Wolf and I fixed a bug today where we needed to truncate a string of text that we use internally to annotate the database. Now, the annotation is just for our reference, so we limit it to 50 bytes — that’s bytes, mind you, not characters, even though the PostgreSQL database will tell you it is “character varying(50)”
We use unicode internally, specifically UTF8, which is a fabulous and widely used standard. However, it does have a challenging property where a character may be 1-4 bytes long. We were frustrated with what we thought ought to be a simple problem of truncating a string so that it would be no more than 50 bytes. The tricky part, of course, was that the 49th byte might actually fall in the middle of a character.
To solve the problem, we added a method to the Rails Multibyte::Chars class, which is part of ActiveSupport. For those who speak Ruby, Rails and RSpec, below is the solution we came up with (first the spec, then the implementation).
The solution we came up with was borrowed from the private translate_offset method. The key interesting part is that you can discover whether you’ve chopped up a string in the middle of a character by calling chunk.unpack(‘U*’) — the unpack method on String in Ruby will throw an exception when you ask it to interpret the UTF-8 characters as unsigned integers with the “U” directive.

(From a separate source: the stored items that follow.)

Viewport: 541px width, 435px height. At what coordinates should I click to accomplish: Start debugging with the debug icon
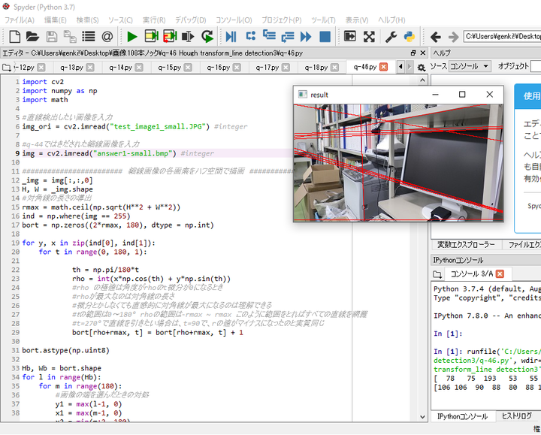[x=230, y=36]
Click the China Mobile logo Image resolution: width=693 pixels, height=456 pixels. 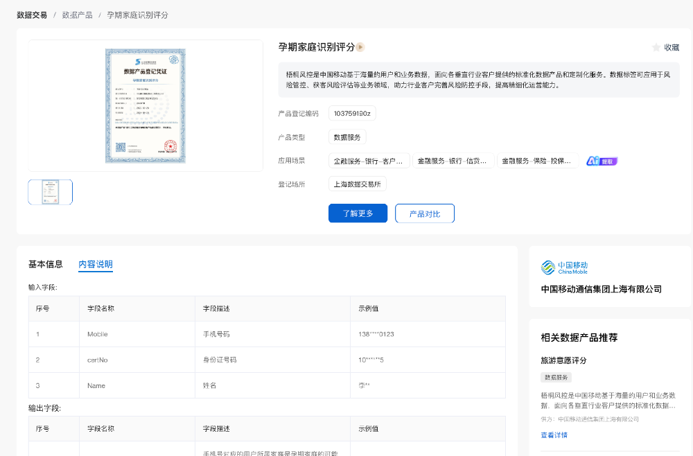coord(564,268)
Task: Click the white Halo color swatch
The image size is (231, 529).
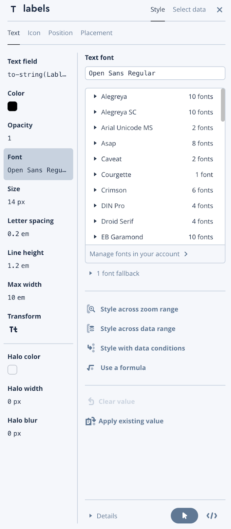Action: 13,370
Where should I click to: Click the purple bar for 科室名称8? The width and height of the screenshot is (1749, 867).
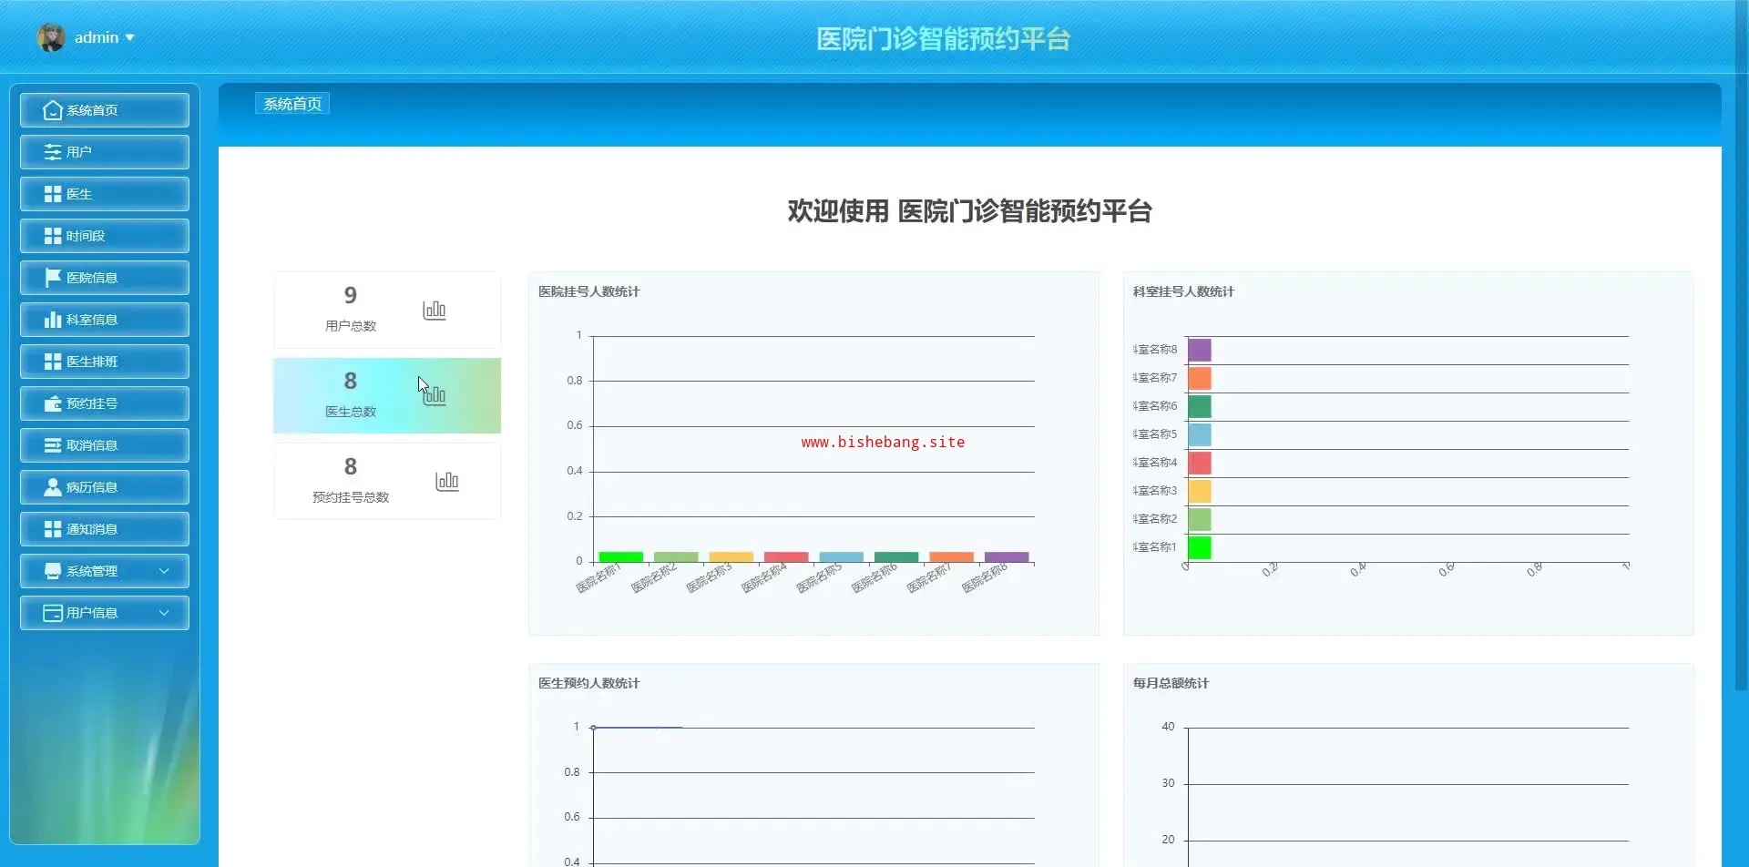(x=1200, y=350)
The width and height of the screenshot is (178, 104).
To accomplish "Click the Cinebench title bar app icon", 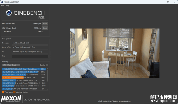I will point(2,2).
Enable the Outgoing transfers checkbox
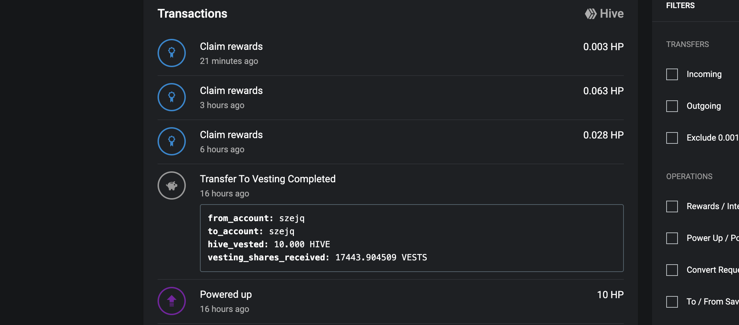This screenshot has width=739, height=325. coord(672,106)
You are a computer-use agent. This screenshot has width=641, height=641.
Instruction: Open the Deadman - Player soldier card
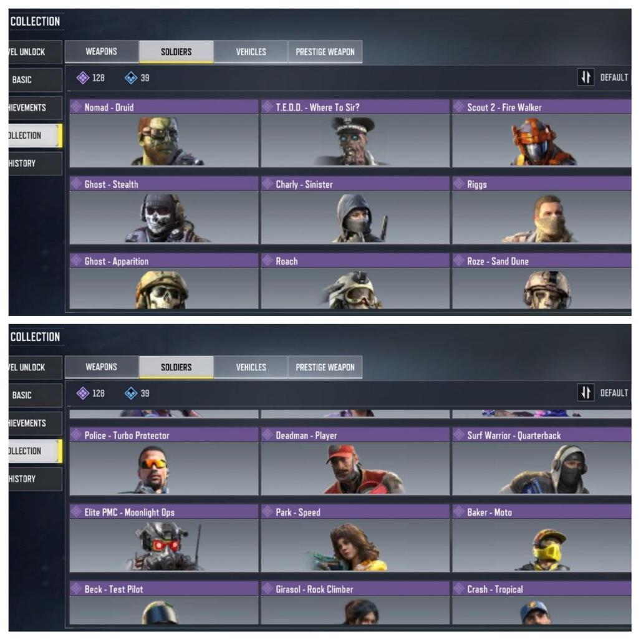point(355,461)
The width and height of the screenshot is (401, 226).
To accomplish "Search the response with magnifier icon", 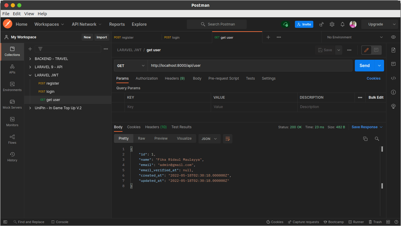I will click(377, 139).
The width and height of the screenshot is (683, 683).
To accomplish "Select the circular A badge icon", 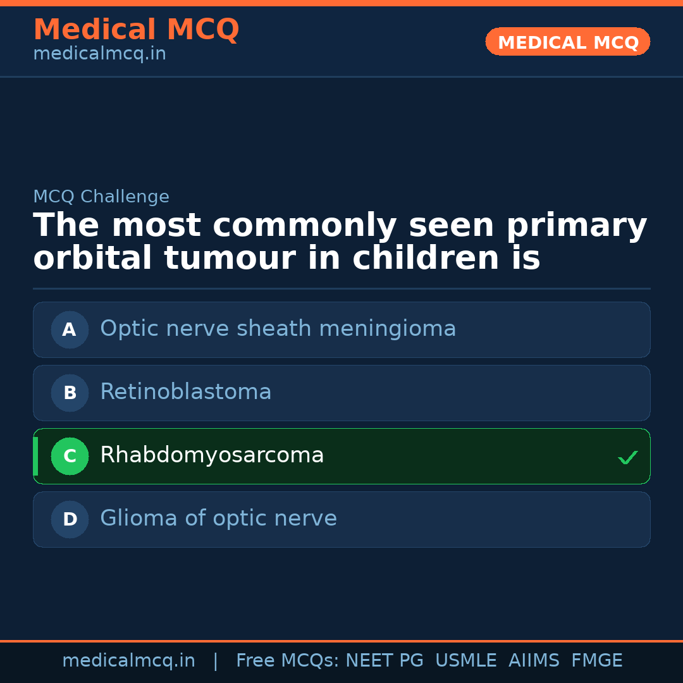I will [70, 329].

describe "Chars#limit_bytes" do it 'should return "" on ""' do "".mb_chars.limit_bytes(0).should == "" "".mb_chars.limit_bytes(1).should == "" end it 'should truncate single byte character strings as expected' do a = "abcd" a.mb_chars.limit_bytes(0).should == '' a.mb_chars.limit_bytes(1).should == 'a' a.mb_chars.limit_bytes(50).should == 'abcd' end it 'should truncate multi-byte character strings at character boundaries' do k = "こんいちわ" k.mb_chars.limit_bytes(0).should == '' k.mb_chars.limit_bytes(1).should == '' k.mb_chars.limit_bytes(3).should == 'こ' k.mb_chars.limit_bytes(4).should == 'こ' k.mb_chars.limit_bytes(5).should == 'こ' k.mb_chars.limit_bytes(6).should == 'こん' k.mb_chars.limit_bytes(7).should == 'こん' k.mb_chars.limit_bytes(50).should == 'こんいちわ' end end module ActiveSupport #:nodoc: module Multibyte #:nodoc: class Chars def limit_bytes(limit) limit -= 1 while !valid_boundary?(limit) s = @wrapped_string.slice(0,limit) s.mb_chars end def valid_boundary?(length) chunk = @wrapped_string.slice(0,length) begin chunk.unpack('U*') true rescue false end end end end end
We’ve written this up as a Lighthouse ticket in case the Rails folk want to add it to the platform or if other people developing multi-lingual database apps run into the same challenge and look there.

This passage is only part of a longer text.